Give children time and space to talk about their worries and listen closely. Remember, it’s always best for children to first hear the news from a trusted adult.
Lifelong Learning in Clinical Excellence | July 14, 2022 | 2 min read
By Carol Vidal, MD, PhD, Johns Hopkins Medicine
Between mass shootings in public spaces, including K-12 schools and festive parades, and unrelenting gun deaths in some cities, the reality of gun violence is present, unpredictable, upsetting, and frightening. Parents may struggle to know how to talk to children about gun violence.
For some children, gun violence is ever-present. The first time I came to that realization was at my outpatient clinic rotation during fellowship. I was treating a lively and bright six-year-old from West Baltimore, Maryland, for ADHD. He happily engaged during the sessions, talking about school and home. It wasn’t until a year later when his symptoms were minimally improving that I became more aware of his reality. He had, among many experiences, witnessed a police raid and killings in his neighborhood. One body remained on a street near his house for days after being gunned down because a major blizzard prevented city workers from collecting it.
Talking to children about gun violence isn’t easy. Here are some suggestions:
1. If the event is widely covered by the media and/or the child is of school age, chances are that they’ll hear about it. It’s best if they hear it first from a trusted adult.
2. Model a positive way to manage emotions so that a child’s experience of the event is less traumatic.

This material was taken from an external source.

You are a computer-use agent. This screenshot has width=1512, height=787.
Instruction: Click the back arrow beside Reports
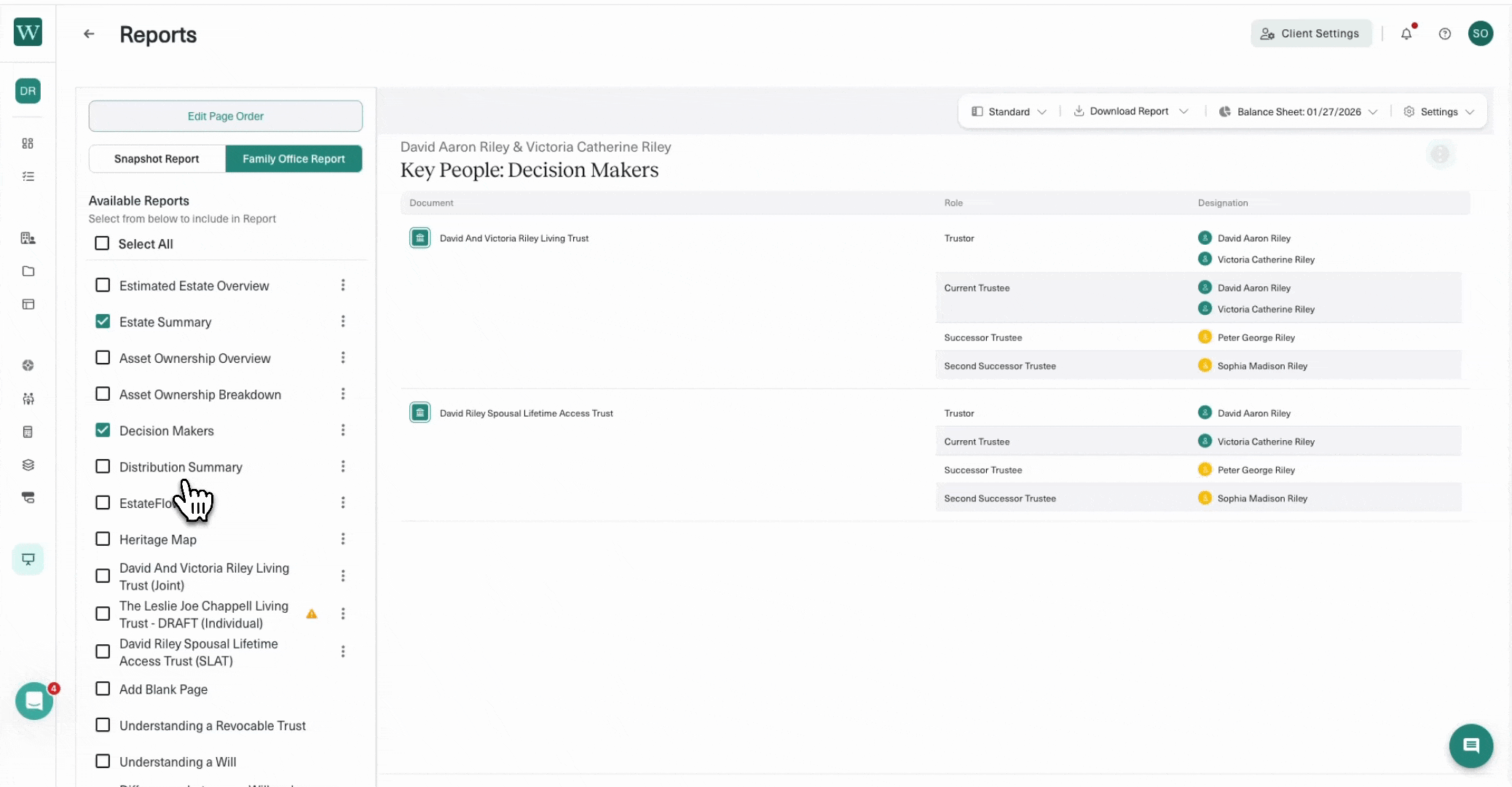(x=89, y=34)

3. Listen and be responsive to create a supportive space. Let the child know that it’s ok to tell you how they’re feeling and that any feeling is acceptable. Try not to tell them to not be worried. Instead, you can say, “I can see that you’re worried.”
4. Limit media exposure to news coverage. This is important for younger children as repetition of the events on TV, radio, and/or social media can make the event seem ongoing. Children who believe bad events are temporary recover more quickly.
5. You don’t need to volunteer information or force children to talk if they’re not ready. Instead, take cues from them. Be brief and clear when answering questions, and be honest. It’s ok to repeat information as they may ask many times. This also serves as a chance to correct misinformation.
6. Use words children can understand at their age.
7. Continuing routines and doing ordinary things will reassure children that life will be normal again. For example, maintaining regular mealtimes and bedtimes.
8. Talk to children about community recovery. Let them know the families of the victims are getting help. Encourage them to volunteer and/or do something for someone else.
Gun violence doesn’t have to become an accepted norm in our society, and knowing that we can all take steps to make our communities safer can give young people a sense of purpose and help them with recovery.
This piece expresses the views solely of the author. It does not necessarily represent the views of any organization, including Johns Hopkins Medicine.